Jumat, 18 Maret 2011

Sikap Mental Yang Patut Dicontoh
Penulis : Tim AndrieWongso.com
Jumat, 18-Maret-2011
Antrean tertib warga Jepang di sebuah supermarket di daerah Sendai, Kamis (17/3)


Dunia berdecak kagum dengan mentalitas masyarakat Jepang. Setelah terjadi bencana gempa dan tsunami yang mematikan, mereka tetap mengantre dengan tertib di supermarket untuk mendapatkan bahan makanan. Tidak ada rebutan, tidak ada penjarahan, tidak ada kerusuhan!

Ketertiban, tidak hanya terlihat di supermarket saja. Ketika gempa berkekuatan 9 SR baru saja terjadi (Jumat sore, 11/3), lalu lintas macet total. Namun, penduduk Jepang tetap bersikap tenang menghadapinya.

"Lalu lintas bagai di neraka dan sering kali hanya satu mobil dapat berjalan ketika lampu lalu lintas berubah menjadi hijau. Tapi semua begitu tenang, mengemudi dengan aman, dan memberikan jalan kepada satu sama lain," ucap salah salah satu pengendara, Arakawa.
 

Arakawa mengucapkan hal itu melalui akun Twitter, yang lalu diterjemahkan ke dalam bahasa Inggris oleh seorang translator bernama Aya Watanabe (@vida_es_bella). Watanabe menghimpun beberapa tweet para korban gempa yang menunjukkan ketertiban dan rasa kesetiakawanan warga Jepang.

Masih di jalan raya, seorang pengguna jalan lain mengatakan, ia mengemudi selama 10 jam untuk pulang ke rumah saat gempa menghentak. Lalu lintas sangat padat. Namun, ia tidak mendengar bunyi klakson sekali pun.

"Yang terdengar hanyalah ucapan terima kasih antara satu sama lain, karena telah diberi jalan," katanya.
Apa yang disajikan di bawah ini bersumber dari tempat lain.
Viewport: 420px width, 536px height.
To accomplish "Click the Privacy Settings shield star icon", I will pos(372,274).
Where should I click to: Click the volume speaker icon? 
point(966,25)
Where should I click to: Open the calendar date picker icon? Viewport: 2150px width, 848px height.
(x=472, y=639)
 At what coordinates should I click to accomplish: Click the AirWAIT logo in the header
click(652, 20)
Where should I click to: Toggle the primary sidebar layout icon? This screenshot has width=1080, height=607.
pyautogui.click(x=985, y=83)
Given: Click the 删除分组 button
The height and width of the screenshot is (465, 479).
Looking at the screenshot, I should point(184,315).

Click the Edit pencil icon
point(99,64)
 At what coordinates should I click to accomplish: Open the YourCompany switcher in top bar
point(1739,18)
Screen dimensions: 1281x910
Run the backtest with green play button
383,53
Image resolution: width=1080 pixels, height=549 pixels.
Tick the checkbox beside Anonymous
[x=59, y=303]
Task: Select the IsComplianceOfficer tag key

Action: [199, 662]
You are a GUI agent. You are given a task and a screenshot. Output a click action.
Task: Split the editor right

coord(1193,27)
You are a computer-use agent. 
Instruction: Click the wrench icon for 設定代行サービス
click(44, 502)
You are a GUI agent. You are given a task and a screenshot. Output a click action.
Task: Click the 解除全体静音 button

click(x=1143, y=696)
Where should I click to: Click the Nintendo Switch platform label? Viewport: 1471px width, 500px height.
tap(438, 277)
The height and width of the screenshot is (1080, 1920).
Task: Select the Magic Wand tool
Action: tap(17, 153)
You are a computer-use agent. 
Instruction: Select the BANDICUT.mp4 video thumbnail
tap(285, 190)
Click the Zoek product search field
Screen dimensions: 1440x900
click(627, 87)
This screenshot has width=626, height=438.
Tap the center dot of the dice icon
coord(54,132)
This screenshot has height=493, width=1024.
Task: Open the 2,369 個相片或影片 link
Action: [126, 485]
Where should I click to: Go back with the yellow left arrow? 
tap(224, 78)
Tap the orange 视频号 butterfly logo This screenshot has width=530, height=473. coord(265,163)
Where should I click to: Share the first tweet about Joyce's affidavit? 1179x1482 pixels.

Sikap tetap tertib dan tidak emosional juga terlihat di stasiun-staiun kereta api. Seperti diberitakan, ketiga gempa terjadi, jaringan KA Tokyo Metro sempat menghentikan operasinya dengan alasan keselamatan penumpang. Banyak penumpang yang terlantar di stasiun. Namun, mereka tetap menunggu dengan sabar sampai KA dapat beroperasi kembali. Para penumpang juga senang dengan cara petugas KA yang tetap melayani mereka dengan senyuman.

Seorang warga Jepang yang ingin menempuh perjalanan dari Oedo menuju Hikari Gaoka mengatakan, stasiun sangat penuh dengan penumpang. Sampai-sampai ada penumpang yang menunggu di luar gerbang tiket. Akan tetapi, semua tertib dan mengikuti arahan petugas stasiun.

"Kami membentuk garis sempurna. Tidak ada tali partisi. Tapi kami memberikan ruang untuk orang lain berjalan. Semua orang mengikuti petunjuk yang diberikan oleh staf stasiun. Ketenangan ini sangat mutlak dan nyata. Saya kagum dengan kekuatan mental orang-orang ini," katanya.

Nilai Buddha dan Shinto


John Nelson, seorang pakar kawasan Asia dari University of San Francisco, AS, menjelaskan fenomena tersebut. Ia mengatakan, orang Jepang tidak akan meratapi yang sudah terjadi. "Mereka malah bertanya, apakah yang perlu dilakukan selanjutnya," tuturnya.

Nelson melanjutkan, masyarakat Jepang (khususnya dalam kasus-kasus) tertentu, memegang nilai-nilai tradisional. "Ada ucapan terkenal di Jepang bahwa orang-orang akan kembali ke dewa-dewa jika sedang dalam kesulitan. Dan saya kira itu yang kita lihat sekarang ini," lanjut Nelson. Ia menambahkan, acara-acara ritual Shinto dan Buddha memengaruhi kehidupan Jepang.

Duncan Williams, seorang biksu, juga memberi penjelasan. Pengaruh Buddha menjadi faktor utama di balik kesabaran, daya tahan, serta pengorbanan dalam sebuah tragedi.

Pernyataan-pernyataan di atas juga didukung oleh Ian Reader, profesor ahli Jepang dari University of Manchester (Inggris), serta Brian Bocking, pakar budaya Asia dari University College Cork (Irlandia).